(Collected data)
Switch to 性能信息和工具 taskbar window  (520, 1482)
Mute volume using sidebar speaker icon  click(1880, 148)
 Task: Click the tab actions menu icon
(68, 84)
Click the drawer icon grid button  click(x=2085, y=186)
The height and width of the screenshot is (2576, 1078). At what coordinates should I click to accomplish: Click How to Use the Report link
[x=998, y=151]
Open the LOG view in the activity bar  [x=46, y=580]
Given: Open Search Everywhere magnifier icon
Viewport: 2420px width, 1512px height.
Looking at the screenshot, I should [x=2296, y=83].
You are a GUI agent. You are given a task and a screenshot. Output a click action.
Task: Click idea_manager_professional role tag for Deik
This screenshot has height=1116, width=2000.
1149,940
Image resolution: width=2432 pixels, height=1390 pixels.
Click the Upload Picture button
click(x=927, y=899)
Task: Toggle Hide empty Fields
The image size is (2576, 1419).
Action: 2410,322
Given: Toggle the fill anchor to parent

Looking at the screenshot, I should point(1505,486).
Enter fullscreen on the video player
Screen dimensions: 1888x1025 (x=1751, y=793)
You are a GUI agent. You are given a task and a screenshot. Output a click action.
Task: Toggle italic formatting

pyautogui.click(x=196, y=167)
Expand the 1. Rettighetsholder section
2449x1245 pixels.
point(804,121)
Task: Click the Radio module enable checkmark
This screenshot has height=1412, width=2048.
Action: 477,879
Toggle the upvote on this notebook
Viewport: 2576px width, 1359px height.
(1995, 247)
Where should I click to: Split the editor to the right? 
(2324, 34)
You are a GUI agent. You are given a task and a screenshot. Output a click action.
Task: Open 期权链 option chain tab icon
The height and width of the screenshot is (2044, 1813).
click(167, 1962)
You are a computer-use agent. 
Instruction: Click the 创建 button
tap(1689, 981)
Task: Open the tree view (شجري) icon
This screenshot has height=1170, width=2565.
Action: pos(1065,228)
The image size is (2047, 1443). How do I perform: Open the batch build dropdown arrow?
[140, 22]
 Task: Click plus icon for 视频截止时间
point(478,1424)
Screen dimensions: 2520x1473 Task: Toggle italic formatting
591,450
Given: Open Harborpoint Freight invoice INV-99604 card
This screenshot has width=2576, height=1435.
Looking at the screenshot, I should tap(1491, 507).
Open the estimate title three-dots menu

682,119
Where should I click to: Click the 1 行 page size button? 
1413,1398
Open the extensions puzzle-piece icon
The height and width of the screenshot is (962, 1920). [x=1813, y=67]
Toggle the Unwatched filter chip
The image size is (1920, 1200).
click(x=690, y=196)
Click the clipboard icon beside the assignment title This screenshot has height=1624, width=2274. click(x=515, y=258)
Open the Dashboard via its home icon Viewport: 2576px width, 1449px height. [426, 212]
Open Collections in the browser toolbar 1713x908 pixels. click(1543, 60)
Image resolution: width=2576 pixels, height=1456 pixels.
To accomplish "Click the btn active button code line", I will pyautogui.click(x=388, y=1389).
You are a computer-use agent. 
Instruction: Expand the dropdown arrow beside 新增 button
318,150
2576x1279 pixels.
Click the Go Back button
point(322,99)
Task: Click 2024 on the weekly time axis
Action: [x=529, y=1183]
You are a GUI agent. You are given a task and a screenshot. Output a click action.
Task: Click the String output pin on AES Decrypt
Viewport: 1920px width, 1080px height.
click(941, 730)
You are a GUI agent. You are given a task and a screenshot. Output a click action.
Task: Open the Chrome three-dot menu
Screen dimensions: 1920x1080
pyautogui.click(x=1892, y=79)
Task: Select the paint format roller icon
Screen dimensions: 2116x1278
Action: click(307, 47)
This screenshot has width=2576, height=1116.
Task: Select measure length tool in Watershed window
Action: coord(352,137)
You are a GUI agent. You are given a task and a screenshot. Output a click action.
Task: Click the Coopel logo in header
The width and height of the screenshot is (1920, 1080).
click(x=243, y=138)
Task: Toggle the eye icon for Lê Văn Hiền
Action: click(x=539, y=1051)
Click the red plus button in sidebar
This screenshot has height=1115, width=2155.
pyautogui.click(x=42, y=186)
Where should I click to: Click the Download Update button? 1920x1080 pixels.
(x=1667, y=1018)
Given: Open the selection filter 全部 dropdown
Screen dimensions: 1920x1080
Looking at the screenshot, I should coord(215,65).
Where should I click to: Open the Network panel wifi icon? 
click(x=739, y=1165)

TASK TO CARRY OUT:
Without changing a word, write out each entry again.

RESPONSE BOX:
Switch to 性能信息和工具 taskbar window  (520, 1482)
Mute volume using sidebar speaker icon  click(1880, 148)
 Task: Click the tab actions menu icon
(68, 84)
Click the drawer icon grid button  click(x=2085, y=186)
The height and width of the screenshot is (2576, 1078). At what coordinates should I click to accomplish: Click How to Use the Report link
[x=998, y=151]
Open the LOG view in the activity bar  [x=46, y=580]
Given: Open Search Everywhere magnifier icon
Viewport: 2420px width, 1512px height.
Looking at the screenshot, I should [x=2296, y=83].
You are a GUI agent. You are given a task and a screenshot. Output a click action.
Task: Click idea_manager_professional role tag for Deik
This screenshot has height=1116, width=2000.
1149,940
Image resolution: width=2432 pixels, height=1390 pixels.
Click the Upload Picture button
click(x=927, y=899)
Task: Toggle Hide empty Fields
The image size is (2576, 1419).
Action: 2410,322
Given: Toggle the fill anchor to parent

Looking at the screenshot, I should point(1505,486).
Enter fullscreen on the video player
Screen dimensions: 1888x1025 (x=1751, y=793)
You are a GUI agent. You are given a task and a screenshot. Output a click action.
Task: Toggle italic formatting

pyautogui.click(x=196, y=167)
Expand the 1. Rettighetsholder section
2449x1245 pixels.
point(804,121)
Task: Click the Radio module enable checkmark
This screenshot has height=1412, width=2048.
Action: 477,879
Toggle the upvote on this notebook
Viewport: 2576px width, 1359px height.
(1995, 247)
Where should I click to: Split the editor to the right? 
(2324, 34)
You are a GUI agent. You are given a task and a screenshot. Output a click action.
Task: Open 期权链 option chain tab icon
The height and width of the screenshot is (2044, 1813).
click(167, 1962)
You are a computer-use agent. 
Instruction: Click the 创建 button
tap(1689, 981)
Task: Open the tree view (شجري) icon
This screenshot has height=1170, width=2565.
Action: pos(1065,228)
The image size is (2047, 1443). How do I perform: Open the batch build dropdown arrow?
[140, 22]
 Task: Click plus icon for 视频截止时间
point(478,1424)
Screen dimensions: 2520x1473 Task: Toggle italic formatting
591,450
Given: Open Harborpoint Freight invoice INV-99604 card
This screenshot has width=2576, height=1435.
Looking at the screenshot, I should tap(1491, 507).
Open the estimate title three-dots menu

682,119
Where should I click to: Click the 1 行 page size button? 
1413,1398
Open the extensions puzzle-piece icon
The height and width of the screenshot is (962, 1920). [x=1813, y=67]
Toggle the Unwatched filter chip
The image size is (1920, 1200).
click(x=690, y=196)
Click the clipboard icon beside the assignment title This screenshot has height=1624, width=2274. click(x=515, y=258)
Open the Dashboard via its home icon Viewport: 2576px width, 1449px height. [426, 212]
Open Collections in the browser toolbar 1713x908 pixels. click(1543, 60)
Image resolution: width=2576 pixels, height=1456 pixels.
To accomplish "Click the btn active button code line", I will pyautogui.click(x=388, y=1389).
You are a computer-use agent. 
Instruction: Expand the dropdown arrow beside 新增 button
318,150
2576x1279 pixels.
Click the Go Back button
point(322,99)
Task: Click 2024 on the weekly time axis
Action: [x=529, y=1183]
You are a GUI agent. You are given a task and a screenshot. Output a click action.
Task: Click the String output pin on AES Decrypt
Viewport: 1920px width, 1080px height.
click(941, 730)
You are a GUI agent. You are given a task and a screenshot. Output a click action.
Task: Open the Chrome three-dot menu
Screen dimensions: 1920x1080
pyautogui.click(x=1892, y=79)
Task: Select the paint format roller icon
Screen dimensions: 2116x1278
Action: click(307, 47)
This screenshot has width=2576, height=1116.
Task: Select measure length tool in Watershed window
Action: coord(352,137)
You are a GUI agent. You are given a task and a screenshot. Output a click action.
Task: Click the Coopel logo in header
The width and height of the screenshot is (1920, 1080).
click(x=243, y=138)
Task: Toggle the eye icon for Lê Văn Hiền
Action: click(x=539, y=1051)
Click the red plus button in sidebar
This screenshot has height=1115, width=2155.
pyautogui.click(x=42, y=186)
Where should I click to: Click the Download Update button? 1920x1080 pixels.
(x=1667, y=1018)
Given: Open the selection filter 全部 dropdown
Screen dimensions: 1920x1080
Looking at the screenshot, I should coord(215,65).
Where should I click to: Open the Network panel wifi icon? 
click(x=739, y=1165)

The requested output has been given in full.